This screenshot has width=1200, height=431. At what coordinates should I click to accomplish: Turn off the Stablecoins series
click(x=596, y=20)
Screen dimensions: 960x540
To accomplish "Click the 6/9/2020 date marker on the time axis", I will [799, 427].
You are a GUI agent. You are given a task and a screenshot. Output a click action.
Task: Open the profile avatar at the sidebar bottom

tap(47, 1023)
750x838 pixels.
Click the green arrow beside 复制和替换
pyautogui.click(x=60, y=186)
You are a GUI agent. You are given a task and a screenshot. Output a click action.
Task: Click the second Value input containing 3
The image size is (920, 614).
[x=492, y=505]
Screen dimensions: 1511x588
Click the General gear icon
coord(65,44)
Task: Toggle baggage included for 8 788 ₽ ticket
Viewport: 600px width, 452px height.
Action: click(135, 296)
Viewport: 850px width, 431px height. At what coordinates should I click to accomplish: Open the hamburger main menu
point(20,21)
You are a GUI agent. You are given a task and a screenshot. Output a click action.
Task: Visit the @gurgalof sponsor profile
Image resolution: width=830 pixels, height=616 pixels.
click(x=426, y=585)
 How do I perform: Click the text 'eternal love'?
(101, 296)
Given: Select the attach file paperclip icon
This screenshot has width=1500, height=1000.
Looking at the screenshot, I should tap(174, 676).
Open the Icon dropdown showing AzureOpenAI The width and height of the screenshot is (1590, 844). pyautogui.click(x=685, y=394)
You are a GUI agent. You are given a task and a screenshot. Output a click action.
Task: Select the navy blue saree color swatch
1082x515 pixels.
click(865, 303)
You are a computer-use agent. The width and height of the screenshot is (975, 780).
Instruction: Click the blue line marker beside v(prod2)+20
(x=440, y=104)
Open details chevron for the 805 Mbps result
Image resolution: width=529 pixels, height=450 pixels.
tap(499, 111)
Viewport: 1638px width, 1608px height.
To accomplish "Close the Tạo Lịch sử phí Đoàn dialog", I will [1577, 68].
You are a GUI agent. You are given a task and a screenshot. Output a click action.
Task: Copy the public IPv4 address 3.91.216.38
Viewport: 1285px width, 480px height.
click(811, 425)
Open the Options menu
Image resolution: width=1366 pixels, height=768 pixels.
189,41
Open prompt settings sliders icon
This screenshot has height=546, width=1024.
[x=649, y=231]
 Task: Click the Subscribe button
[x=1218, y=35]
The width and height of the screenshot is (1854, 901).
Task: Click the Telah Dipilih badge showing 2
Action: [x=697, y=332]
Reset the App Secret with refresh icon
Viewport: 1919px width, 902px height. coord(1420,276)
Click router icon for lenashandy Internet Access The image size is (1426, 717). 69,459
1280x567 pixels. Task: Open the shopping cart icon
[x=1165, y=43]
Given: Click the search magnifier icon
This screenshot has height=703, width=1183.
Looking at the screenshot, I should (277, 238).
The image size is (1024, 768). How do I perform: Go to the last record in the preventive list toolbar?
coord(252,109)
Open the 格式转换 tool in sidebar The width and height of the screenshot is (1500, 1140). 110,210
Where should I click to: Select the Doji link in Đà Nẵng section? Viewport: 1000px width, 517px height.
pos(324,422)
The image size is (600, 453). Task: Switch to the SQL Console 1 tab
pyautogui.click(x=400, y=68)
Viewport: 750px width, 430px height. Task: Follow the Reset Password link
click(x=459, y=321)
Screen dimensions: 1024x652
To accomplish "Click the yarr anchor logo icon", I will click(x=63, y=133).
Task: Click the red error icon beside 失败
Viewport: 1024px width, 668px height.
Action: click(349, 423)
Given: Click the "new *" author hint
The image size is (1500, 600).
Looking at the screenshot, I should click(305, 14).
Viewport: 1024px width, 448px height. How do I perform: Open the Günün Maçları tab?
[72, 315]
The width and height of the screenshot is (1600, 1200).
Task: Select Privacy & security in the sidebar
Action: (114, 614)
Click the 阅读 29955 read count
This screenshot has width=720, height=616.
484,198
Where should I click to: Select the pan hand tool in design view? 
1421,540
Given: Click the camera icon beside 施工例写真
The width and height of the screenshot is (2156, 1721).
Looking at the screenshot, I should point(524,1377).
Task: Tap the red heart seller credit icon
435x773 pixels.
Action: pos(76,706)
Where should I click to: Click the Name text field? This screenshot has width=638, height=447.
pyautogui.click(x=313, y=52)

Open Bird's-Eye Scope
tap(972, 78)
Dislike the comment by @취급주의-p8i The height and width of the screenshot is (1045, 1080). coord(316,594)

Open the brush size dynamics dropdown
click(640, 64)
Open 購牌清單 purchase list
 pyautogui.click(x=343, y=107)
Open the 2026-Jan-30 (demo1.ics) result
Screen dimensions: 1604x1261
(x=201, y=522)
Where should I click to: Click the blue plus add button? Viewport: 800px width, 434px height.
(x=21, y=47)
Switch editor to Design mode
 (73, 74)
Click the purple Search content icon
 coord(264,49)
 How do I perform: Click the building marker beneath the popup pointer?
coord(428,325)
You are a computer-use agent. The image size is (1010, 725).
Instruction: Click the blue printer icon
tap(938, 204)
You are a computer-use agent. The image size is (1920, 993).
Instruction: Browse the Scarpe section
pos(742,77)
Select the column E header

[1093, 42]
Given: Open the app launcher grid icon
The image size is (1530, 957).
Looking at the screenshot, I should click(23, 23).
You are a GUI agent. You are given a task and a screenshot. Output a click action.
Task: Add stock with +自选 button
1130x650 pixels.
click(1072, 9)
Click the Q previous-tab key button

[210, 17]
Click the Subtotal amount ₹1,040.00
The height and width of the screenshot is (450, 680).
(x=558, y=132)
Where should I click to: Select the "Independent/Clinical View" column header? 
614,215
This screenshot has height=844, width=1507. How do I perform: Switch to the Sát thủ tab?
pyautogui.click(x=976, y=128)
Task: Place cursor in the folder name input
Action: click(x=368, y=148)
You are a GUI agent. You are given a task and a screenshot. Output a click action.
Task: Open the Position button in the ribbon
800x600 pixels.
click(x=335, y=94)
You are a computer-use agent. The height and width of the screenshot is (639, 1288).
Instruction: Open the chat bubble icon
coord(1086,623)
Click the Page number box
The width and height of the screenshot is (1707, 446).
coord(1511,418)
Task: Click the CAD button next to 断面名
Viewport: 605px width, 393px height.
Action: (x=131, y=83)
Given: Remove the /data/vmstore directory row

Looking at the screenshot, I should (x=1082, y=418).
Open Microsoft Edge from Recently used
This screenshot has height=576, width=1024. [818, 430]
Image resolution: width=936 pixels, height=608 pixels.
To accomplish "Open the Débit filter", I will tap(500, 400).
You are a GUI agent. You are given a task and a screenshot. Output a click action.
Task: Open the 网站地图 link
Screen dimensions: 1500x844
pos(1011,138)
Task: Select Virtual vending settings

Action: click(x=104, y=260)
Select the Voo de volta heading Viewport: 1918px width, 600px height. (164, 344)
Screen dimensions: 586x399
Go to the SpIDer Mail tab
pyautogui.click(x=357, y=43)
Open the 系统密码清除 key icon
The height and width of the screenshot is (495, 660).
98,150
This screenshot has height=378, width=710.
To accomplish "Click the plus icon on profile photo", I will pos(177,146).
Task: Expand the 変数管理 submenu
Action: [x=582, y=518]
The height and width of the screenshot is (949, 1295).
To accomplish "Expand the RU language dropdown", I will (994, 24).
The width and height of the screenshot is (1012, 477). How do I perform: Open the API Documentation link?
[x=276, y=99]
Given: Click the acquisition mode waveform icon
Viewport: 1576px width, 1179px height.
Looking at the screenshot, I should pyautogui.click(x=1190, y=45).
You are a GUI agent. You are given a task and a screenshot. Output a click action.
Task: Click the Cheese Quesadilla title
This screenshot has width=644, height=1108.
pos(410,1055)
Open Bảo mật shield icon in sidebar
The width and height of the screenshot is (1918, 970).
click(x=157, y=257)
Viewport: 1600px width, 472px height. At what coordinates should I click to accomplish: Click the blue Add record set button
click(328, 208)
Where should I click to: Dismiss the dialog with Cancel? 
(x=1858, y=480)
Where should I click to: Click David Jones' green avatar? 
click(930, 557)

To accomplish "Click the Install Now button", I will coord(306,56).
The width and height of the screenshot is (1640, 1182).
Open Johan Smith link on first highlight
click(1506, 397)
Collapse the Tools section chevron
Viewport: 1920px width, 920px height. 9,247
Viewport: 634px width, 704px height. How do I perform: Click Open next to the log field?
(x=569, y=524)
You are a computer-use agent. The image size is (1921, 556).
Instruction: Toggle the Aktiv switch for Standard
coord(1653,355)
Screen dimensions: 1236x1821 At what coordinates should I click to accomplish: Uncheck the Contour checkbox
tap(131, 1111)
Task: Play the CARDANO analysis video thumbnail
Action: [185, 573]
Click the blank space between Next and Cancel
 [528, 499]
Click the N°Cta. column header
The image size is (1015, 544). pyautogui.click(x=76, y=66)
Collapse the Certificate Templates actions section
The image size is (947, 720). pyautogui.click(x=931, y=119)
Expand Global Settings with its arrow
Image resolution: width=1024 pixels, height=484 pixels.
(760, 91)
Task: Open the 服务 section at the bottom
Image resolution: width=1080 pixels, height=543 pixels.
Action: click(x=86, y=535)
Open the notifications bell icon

......

● WORK ORDER: Among the lines of the data above, some may hold the word "computer"; report how many, as a single number.

● ANSWER BELOW: 5